分子标记连锁定位基因经过几十年的发展，已成为基因定位的经典方法，但该方法依旧存在明显缺陷，主要表现如下：

(1)经典定位方法依赖于分子标记，分子标记分为两种，一种为通用标记，如RAPD、AFLP等，可用于任何物种，但这些标记在染色体上的位置信息不明确，因此，利用它们定位基因极为耗时耗力且十分困难，利用这类标记定位的基因相当有限。另一类标记是已知染色体信息的，如SSR标记。只要找到了与性状连锁的标记，就相当于找到目标基因的大致位置，目前大部分性状是利用此类标记定位的。然而，已开发此类标记的物种只占了很少一部分，绝大部分自然界的有利基因无法通过这一方法定位、克隆和利用。

(2)找到的是与目标基因连锁的分子标记，即得到的是包含目标基因的区段，而不是目标基因本身，还需要基因预测和大量验证工作以排除区段内非目标基因，当区段较大时，该工作十分困难甚至难以完成。而且易漏掉基因，如很小的蛋白分子、非编码基因等。

(3)要求定位群体遗传距离大，找到连锁标记的可能性才大。从而导致一些问题。第一，过大遗传距离常导致性状偏分离，需另建群体调查性状分离比，增加了工作量。第二，远缘杂交难以用于育种，导致基因定位理论研究与育种应用实践脱节，这违背了基因定位的初衷。

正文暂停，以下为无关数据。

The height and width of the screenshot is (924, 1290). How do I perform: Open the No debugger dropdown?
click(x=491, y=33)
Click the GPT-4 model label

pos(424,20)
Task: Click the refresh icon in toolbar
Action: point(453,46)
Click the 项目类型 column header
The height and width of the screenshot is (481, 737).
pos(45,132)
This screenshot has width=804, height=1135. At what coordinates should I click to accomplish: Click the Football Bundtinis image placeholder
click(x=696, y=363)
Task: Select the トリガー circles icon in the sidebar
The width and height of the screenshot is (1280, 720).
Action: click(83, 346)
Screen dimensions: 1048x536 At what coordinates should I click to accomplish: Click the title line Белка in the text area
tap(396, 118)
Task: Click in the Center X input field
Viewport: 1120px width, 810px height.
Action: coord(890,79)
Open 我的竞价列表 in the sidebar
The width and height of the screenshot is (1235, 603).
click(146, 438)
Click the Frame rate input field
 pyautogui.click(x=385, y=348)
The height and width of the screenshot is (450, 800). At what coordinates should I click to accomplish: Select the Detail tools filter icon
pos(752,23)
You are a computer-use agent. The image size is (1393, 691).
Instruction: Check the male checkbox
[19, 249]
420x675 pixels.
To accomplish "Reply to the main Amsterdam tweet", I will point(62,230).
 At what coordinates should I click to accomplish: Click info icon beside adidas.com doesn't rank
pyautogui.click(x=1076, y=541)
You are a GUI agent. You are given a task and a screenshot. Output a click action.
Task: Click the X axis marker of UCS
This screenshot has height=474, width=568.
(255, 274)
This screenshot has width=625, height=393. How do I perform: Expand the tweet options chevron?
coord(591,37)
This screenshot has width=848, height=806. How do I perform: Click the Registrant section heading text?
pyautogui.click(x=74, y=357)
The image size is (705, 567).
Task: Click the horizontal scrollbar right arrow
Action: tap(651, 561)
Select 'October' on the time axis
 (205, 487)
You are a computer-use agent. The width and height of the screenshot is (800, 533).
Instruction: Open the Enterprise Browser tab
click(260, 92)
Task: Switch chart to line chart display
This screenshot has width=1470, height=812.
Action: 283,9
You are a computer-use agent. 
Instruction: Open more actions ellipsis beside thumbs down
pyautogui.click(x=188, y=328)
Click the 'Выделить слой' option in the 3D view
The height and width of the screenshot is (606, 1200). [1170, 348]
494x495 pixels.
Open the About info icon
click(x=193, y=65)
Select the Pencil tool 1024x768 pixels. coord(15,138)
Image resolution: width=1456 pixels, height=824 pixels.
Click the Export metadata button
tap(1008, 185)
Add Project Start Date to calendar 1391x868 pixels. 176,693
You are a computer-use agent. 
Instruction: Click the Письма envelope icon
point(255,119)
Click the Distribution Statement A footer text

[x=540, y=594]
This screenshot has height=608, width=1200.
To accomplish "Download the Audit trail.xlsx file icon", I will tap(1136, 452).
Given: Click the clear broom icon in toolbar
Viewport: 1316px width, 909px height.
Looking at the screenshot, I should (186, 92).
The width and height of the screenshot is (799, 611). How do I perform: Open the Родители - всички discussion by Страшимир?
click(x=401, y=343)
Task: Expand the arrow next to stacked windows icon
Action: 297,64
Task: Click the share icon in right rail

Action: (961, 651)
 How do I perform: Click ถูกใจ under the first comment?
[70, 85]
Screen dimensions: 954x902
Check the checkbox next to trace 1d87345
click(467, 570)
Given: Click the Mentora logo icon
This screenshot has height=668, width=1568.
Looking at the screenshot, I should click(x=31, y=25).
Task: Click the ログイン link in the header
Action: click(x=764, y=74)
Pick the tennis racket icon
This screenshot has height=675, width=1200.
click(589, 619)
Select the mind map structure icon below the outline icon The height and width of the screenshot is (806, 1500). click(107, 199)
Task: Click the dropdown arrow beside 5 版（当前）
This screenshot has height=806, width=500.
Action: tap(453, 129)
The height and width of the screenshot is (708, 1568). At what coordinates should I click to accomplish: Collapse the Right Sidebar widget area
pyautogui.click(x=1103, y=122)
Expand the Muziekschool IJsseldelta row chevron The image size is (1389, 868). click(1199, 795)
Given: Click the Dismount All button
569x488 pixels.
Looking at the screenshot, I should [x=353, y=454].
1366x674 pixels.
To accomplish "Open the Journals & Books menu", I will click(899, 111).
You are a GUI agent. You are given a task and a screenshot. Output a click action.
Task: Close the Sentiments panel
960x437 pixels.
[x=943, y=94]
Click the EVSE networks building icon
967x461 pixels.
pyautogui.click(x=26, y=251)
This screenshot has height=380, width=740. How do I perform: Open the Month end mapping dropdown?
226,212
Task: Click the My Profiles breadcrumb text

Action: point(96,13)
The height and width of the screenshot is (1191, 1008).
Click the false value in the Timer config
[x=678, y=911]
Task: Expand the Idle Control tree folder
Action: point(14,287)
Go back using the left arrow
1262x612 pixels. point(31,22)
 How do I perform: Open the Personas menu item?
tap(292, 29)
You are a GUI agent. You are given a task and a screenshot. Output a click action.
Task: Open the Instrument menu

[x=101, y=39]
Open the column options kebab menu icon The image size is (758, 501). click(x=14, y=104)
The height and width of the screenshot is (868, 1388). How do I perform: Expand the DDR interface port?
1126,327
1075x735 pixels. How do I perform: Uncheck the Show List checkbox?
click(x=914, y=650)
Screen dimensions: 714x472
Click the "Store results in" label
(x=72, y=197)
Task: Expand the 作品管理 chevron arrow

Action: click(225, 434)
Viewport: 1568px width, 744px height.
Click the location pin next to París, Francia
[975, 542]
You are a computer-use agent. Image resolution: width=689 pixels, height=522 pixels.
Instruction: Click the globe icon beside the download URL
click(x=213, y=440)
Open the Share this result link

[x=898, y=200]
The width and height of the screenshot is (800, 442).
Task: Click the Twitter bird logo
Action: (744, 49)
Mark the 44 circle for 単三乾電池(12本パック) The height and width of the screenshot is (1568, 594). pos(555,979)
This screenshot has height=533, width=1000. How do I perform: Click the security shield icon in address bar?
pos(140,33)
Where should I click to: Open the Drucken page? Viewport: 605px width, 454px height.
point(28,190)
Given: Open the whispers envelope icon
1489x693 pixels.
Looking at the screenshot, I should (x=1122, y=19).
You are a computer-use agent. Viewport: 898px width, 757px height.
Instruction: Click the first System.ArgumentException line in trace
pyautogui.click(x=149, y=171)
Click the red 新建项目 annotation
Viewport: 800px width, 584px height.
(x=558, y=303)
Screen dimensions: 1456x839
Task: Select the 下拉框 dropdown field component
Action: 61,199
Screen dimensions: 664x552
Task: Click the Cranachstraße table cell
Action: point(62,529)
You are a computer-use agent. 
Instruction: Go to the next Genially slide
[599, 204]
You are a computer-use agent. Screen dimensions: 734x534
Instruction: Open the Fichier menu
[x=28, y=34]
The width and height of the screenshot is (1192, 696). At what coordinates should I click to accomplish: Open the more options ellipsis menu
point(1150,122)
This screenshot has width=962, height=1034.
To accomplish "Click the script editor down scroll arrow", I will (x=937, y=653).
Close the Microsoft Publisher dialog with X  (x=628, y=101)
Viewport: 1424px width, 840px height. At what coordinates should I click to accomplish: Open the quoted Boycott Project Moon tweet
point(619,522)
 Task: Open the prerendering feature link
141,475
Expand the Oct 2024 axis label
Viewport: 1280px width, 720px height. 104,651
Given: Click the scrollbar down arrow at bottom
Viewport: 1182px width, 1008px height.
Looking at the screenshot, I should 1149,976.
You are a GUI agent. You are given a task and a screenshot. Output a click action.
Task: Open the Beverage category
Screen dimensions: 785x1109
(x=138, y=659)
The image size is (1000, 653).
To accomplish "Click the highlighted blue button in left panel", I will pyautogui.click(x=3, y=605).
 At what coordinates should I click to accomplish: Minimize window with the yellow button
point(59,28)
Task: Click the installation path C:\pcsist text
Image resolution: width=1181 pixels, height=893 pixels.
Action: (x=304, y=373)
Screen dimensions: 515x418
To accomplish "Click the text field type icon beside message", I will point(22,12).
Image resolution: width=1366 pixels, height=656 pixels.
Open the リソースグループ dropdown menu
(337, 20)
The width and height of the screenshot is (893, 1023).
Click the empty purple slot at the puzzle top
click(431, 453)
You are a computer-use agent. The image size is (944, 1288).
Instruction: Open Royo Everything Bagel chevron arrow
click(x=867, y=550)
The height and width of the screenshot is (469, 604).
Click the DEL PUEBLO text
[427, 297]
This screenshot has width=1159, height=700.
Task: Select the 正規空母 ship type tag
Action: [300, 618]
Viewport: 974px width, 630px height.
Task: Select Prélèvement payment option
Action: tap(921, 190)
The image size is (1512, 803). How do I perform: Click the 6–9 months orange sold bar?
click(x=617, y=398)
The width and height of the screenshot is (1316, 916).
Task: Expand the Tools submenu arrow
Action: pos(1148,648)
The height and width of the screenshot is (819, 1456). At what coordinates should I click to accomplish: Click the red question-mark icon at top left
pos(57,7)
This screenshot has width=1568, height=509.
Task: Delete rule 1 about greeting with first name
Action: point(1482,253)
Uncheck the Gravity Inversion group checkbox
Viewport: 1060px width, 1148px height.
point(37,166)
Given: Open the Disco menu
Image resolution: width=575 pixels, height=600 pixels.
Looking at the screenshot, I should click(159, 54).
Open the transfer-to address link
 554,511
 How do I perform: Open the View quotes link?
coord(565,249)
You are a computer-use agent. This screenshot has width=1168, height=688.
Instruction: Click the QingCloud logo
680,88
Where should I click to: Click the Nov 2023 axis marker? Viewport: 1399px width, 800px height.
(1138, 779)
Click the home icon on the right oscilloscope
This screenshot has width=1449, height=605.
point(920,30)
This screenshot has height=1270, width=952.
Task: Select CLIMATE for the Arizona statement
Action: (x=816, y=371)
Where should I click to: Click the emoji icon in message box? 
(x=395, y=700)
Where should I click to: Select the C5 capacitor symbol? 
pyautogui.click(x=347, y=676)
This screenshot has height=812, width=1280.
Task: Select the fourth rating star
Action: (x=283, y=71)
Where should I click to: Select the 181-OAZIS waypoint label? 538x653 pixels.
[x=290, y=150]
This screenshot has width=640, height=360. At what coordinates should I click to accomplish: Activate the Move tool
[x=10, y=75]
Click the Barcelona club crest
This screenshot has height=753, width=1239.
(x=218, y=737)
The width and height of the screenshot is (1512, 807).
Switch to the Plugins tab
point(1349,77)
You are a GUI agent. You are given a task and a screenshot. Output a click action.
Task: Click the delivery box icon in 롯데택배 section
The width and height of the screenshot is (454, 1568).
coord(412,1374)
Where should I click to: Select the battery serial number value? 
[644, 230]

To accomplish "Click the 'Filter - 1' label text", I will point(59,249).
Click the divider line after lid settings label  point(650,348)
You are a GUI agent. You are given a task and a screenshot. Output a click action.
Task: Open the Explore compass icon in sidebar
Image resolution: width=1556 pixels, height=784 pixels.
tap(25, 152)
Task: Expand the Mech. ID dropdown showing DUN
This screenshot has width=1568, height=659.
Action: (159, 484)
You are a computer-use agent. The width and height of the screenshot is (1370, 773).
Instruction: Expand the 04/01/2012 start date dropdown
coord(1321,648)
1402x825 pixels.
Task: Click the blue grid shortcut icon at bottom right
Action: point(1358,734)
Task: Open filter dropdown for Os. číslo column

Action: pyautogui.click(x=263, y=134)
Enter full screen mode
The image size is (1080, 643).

(4)精细定位时，连锁标记与目标基因距离很近，发现多态性标记变得越来越难，常出现无标记可用的情况。另外，相邻很近导致交换很难发生，要获得准确的交换率，群体要求很大。而交换率计算是定量分析，需要检查群体每一个单株，工作量十分巨大。

发明内容

本发明实施例的目的是针对上述现有技术的缺陷，提供了一种能够准确、快速克隆目标基因的新方法。

为了实现上述目的本发明采取的技术方案是：

一种隐性混合池测序基因克隆方法，包括以下步骤：亲本杂交构建分离群体；按每个个体目标性状的差异对分离群体分池，获得隐性池，通过对亲本全基因组高通量测序、组装与比对获得显性与隐性亲本特异位点，与隐性混合池全基因组测序结果比较获得候选位点；通过PCR检测隐性池中每一基因型候选位点，或通过富集隐性池中候选位点后重测序的方式确定目标位点；PCR扩增克隆目标基因，并通过遗传互补实验验证所克隆基因的功能。